Complicated mining past
There have been attempts in the past to mine gold in the region. In 2002, the Council of State, Greece's highest administrative court, annulled a mining permit provided to the Canadian company TVX Gold, which owned TVX Hellas, for environmental reasons and because the Greek state had improperly issued the permit.
"In 2002, when TVX Gold owned the mines, the Council of State decided mining would be a catastrophe for the region," Verginis said.
The residents and local politicians have called on the Council of State again to repeal the decision to allow mining in the region. So far, the Council of State has confirmed the national authorities were allowed to issue a mining permit, but the court hasn't responded to the residents' appeal yet, Verginis said.
Greece will not receive any royalties from mining. However, Eldorado's Moura said Hellas Gold provides approximately 3 million euros annually to the municipality of Aristotelis.
Residents want to ban gold mining
Most of the 20,000 people in the region are not against mining per se. But many locals started to take to the streets in 2012 when mining projects were expanded and should also include open-pit mining, Kadoglou said.
Some of the demonstrations turned violent with police firing tear gas and some protesters burning down company equipment.
At the end of January, Verginis and others plan to take visitors up to the mines to show them the destruction of the forest. He added that huge roads lead up to the mine now.
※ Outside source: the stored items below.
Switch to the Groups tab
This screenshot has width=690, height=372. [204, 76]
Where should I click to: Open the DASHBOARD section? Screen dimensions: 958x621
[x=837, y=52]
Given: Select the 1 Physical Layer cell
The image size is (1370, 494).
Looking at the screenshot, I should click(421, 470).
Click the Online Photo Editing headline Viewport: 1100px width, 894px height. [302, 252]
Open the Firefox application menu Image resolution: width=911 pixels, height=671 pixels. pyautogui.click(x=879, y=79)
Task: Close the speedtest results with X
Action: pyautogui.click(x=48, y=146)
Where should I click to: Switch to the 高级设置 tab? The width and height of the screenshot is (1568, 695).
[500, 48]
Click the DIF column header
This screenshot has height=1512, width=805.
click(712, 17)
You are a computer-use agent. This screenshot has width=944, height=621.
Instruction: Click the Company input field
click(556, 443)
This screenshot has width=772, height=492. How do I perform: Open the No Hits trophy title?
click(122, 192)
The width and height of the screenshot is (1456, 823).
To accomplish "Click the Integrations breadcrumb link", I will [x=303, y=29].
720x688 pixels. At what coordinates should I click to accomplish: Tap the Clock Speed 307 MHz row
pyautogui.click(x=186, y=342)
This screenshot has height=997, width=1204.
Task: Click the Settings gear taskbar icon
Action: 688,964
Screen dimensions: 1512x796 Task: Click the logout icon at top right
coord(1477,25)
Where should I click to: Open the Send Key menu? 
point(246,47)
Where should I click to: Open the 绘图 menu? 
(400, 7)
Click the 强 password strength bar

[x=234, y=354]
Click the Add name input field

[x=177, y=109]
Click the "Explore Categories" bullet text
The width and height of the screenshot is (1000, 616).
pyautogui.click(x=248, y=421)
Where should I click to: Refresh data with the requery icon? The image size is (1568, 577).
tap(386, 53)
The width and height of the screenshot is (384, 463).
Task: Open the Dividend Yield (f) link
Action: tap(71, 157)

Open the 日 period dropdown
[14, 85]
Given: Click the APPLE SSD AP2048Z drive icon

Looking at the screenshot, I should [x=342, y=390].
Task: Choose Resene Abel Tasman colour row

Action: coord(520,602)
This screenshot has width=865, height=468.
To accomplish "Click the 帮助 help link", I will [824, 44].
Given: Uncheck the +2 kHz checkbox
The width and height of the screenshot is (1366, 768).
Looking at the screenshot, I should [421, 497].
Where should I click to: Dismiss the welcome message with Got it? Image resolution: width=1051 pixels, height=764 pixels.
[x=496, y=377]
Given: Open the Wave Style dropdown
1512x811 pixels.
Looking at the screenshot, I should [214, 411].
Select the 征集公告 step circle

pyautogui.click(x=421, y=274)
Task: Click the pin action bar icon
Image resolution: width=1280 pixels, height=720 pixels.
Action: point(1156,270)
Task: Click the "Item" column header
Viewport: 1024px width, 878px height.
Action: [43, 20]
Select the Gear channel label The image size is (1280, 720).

"We wouldn't be against mining in Stratoni, where people have been mining for lead, zinc and silver for hundreds of years, if stricter environmental demands were passed," Verginis said. "However, we don't want to expand this gold mining project here. Gold mining should be banned from the region."
The municipality will hold local elections in May 2014, and many hope a new mayor, one not in favor of mining, would put pressure on the national government to halt mining in the region. But in the meantime, residents have vowed to continue protesting gold mining.